Stored dataset items

....

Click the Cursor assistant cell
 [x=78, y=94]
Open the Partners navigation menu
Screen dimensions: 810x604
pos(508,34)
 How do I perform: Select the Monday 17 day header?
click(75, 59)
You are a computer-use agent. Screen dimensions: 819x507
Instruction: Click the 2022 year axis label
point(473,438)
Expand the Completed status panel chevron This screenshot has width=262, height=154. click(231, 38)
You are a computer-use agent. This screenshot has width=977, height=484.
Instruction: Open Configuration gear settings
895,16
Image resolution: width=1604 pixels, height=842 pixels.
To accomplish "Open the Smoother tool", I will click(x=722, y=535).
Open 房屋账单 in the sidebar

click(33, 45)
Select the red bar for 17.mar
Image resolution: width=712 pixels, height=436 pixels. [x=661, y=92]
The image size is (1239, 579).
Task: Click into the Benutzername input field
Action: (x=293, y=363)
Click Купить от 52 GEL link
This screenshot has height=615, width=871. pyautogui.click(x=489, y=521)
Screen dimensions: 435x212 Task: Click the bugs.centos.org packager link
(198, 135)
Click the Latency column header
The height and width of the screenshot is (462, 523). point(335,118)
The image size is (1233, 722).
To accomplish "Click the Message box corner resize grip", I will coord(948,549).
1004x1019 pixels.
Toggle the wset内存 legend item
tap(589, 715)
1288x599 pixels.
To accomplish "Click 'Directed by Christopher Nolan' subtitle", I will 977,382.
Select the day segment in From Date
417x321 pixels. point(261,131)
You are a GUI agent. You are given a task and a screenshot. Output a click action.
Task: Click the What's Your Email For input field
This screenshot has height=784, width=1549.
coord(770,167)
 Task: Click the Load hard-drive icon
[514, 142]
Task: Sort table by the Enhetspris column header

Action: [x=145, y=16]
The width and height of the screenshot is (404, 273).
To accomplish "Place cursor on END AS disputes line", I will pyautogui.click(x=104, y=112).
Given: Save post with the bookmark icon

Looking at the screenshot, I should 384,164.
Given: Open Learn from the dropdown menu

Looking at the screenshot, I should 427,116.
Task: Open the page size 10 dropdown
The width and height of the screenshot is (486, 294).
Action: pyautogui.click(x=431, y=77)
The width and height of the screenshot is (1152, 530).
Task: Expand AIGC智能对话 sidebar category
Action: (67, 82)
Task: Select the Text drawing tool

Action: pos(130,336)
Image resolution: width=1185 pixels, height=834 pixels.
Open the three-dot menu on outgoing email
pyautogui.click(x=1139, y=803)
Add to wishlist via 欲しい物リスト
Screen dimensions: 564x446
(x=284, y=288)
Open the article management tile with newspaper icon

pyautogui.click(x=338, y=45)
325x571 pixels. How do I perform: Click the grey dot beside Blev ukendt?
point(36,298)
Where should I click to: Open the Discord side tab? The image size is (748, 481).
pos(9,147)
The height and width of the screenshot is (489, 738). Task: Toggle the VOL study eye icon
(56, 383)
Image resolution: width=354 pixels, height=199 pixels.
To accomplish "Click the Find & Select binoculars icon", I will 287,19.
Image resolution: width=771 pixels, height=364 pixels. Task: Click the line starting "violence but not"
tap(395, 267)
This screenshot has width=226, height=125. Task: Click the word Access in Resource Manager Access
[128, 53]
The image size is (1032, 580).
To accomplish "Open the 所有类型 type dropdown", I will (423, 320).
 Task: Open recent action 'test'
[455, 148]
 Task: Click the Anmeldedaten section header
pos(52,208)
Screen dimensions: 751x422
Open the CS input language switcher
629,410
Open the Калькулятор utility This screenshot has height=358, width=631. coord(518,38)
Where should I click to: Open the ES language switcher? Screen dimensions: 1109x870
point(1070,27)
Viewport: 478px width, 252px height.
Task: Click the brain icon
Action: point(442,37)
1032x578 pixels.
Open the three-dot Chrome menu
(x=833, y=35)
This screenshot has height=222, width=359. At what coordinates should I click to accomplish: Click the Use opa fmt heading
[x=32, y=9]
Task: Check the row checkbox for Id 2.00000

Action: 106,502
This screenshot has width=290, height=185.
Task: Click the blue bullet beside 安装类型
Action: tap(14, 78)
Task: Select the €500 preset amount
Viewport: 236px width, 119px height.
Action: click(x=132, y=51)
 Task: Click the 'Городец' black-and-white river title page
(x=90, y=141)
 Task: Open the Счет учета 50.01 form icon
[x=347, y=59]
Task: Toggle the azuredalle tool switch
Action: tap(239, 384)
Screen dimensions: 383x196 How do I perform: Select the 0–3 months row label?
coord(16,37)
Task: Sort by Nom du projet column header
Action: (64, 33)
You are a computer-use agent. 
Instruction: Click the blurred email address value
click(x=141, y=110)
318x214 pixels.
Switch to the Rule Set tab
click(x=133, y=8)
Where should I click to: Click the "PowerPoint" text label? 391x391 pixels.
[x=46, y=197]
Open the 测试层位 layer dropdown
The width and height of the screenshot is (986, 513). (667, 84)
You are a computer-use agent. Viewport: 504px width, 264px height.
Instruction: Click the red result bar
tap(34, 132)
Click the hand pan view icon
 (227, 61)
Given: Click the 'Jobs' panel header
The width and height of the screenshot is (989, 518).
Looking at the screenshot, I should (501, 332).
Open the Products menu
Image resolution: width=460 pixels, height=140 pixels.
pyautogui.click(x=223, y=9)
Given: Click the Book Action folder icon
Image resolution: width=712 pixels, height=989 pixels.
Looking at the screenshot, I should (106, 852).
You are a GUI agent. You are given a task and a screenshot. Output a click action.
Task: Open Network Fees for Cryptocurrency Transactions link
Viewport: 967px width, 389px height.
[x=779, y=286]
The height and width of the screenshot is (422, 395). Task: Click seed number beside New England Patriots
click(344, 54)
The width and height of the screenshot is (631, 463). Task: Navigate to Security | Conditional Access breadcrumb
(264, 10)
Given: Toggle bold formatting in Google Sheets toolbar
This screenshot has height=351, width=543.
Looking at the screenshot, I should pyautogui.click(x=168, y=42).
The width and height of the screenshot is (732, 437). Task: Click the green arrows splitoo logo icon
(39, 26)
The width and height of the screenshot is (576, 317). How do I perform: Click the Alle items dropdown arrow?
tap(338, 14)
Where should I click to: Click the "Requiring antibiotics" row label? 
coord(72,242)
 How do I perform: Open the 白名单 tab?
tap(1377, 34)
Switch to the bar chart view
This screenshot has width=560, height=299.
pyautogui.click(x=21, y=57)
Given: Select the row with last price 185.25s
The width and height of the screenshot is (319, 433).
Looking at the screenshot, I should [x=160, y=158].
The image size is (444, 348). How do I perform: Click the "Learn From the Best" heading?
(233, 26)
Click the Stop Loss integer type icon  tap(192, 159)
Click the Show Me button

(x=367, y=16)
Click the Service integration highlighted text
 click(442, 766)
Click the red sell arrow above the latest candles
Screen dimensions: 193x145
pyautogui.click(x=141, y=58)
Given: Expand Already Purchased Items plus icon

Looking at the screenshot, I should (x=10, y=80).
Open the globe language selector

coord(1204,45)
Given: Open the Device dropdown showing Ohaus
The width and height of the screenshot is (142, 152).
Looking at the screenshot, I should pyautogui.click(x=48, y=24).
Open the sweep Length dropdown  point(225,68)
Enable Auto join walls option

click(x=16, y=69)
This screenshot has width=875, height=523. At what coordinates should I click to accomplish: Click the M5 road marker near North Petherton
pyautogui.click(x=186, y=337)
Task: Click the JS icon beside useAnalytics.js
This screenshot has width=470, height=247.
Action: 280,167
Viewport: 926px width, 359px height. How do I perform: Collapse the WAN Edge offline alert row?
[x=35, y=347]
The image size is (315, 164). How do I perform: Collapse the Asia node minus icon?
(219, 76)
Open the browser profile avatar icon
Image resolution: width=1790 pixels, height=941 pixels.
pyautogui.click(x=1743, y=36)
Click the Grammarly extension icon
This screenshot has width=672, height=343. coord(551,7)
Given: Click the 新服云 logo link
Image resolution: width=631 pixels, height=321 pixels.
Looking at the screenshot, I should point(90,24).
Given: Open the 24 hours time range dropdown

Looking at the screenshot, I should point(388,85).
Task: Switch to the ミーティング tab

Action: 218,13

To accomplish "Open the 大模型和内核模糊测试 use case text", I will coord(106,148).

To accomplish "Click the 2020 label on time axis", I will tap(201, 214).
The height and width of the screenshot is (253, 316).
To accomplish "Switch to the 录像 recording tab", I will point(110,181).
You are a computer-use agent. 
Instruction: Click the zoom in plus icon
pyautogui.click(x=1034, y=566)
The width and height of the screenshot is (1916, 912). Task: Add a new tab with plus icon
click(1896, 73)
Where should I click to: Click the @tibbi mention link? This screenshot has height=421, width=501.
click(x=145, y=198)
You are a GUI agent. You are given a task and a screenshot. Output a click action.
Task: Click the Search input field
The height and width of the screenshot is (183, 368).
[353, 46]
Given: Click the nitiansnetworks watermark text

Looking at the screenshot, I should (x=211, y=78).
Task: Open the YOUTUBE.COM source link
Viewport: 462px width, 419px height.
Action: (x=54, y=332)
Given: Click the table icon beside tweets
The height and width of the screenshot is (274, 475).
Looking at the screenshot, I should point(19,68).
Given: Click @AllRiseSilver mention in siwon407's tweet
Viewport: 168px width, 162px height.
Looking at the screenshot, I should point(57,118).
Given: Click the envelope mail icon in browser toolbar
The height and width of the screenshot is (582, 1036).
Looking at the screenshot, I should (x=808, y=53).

....

The task
What do the lines above say from the one containing "Task: Open recent action 'test'" down to the one containing "Task: Select the €500 preset amount"? Return them exactly, both end lines included, and only them.

Reply
 Task: Open recent action 'test'
[455, 148]
 Task: Click the Anmeldedaten section header
pos(52,208)
Screen dimensions: 751x422
Open the CS input language switcher
629,410
Open the Калькулятор utility This screenshot has height=358, width=631. coord(518,38)
Where should I click to: Open the ES language switcher? Screen dimensions: 1109x870
point(1070,27)
Viewport: 478px width, 252px height.
Task: Click the brain icon
Action: point(442,37)
1032x578 pixels.
Open the three-dot Chrome menu
(x=833, y=35)
This screenshot has height=222, width=359. At what coordinates should I click to accomplish: Click the Use opa fmt heading
[x=32, y=9]
Task: Check the row checkbox for Id 2.00000

Action: 106,502
This screenshot has width=290, height=185.
Task: Click the blue bullet beside 安装类型
Action: tap(14, 78)
Task: Select the €500 preset amount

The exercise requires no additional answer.